*Exercise details*. Present the lines of the records below as a numbered list, omitting any blank lines. Leave the pictures out of your answer.
═════ Data for this task ═════
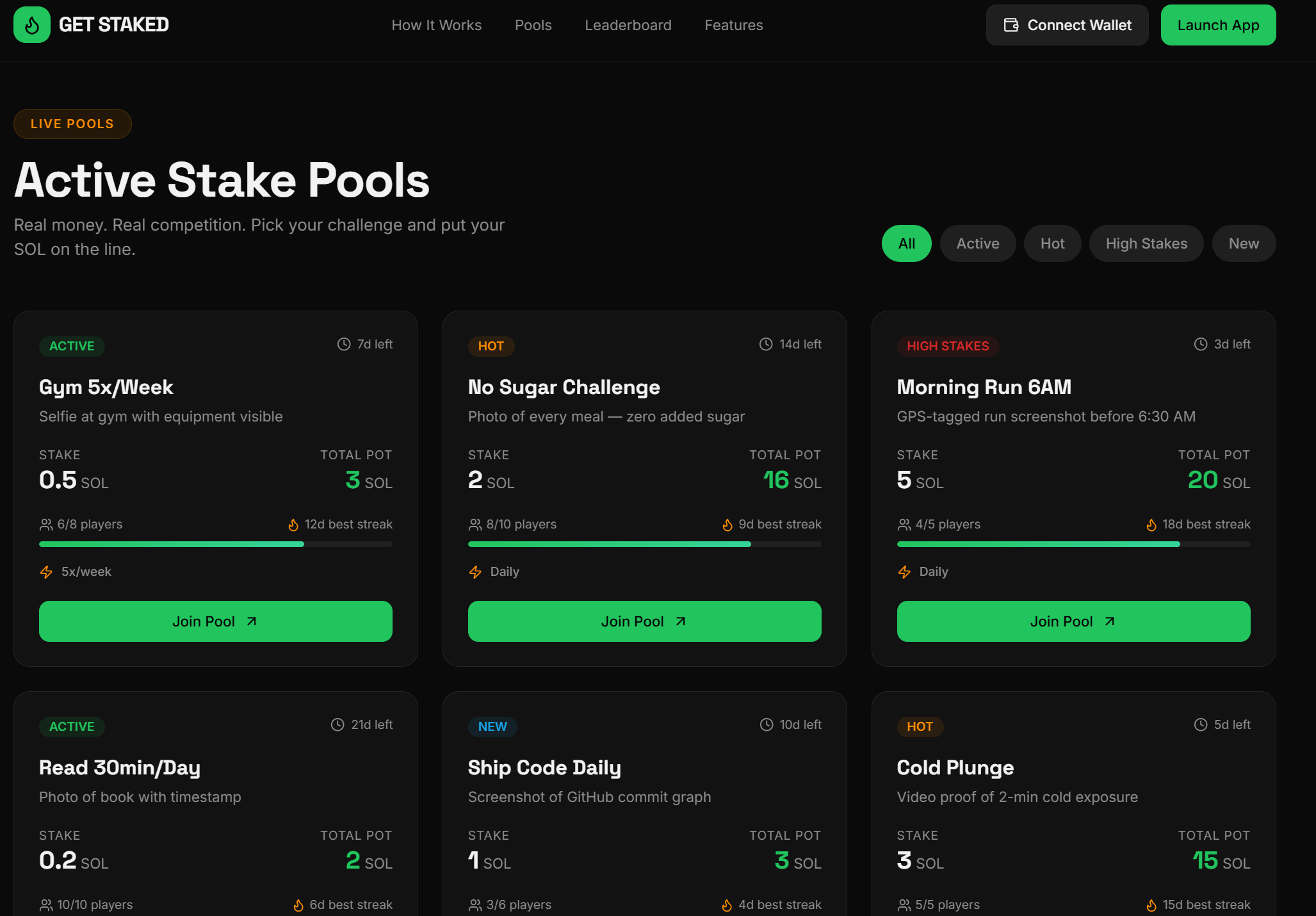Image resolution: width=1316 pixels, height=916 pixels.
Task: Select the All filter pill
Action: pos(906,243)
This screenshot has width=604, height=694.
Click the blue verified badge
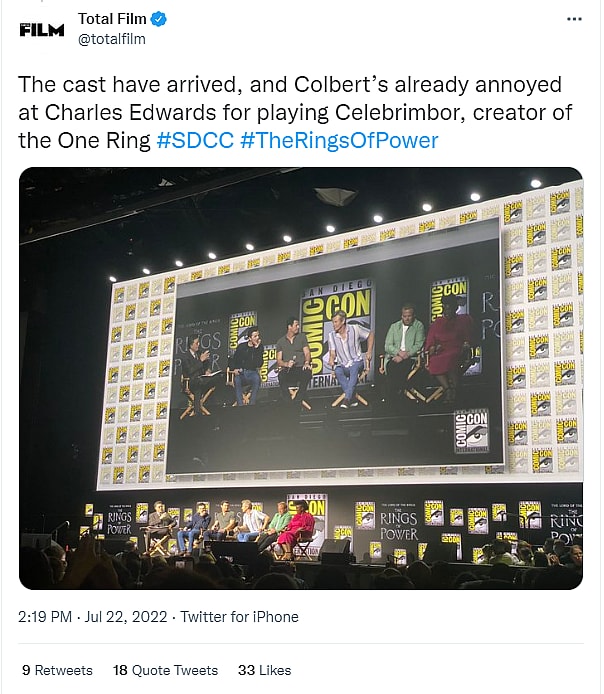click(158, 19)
═════
*The completed task*.
1. Image resolution: width=1316 pixels, height=916 pixels.
2. Task: Select the All filter pill
3. Action: pos(906,243)
4. This screenshot has width=604, height=694.
5. Click the blue verified badge
6. click(158, 19)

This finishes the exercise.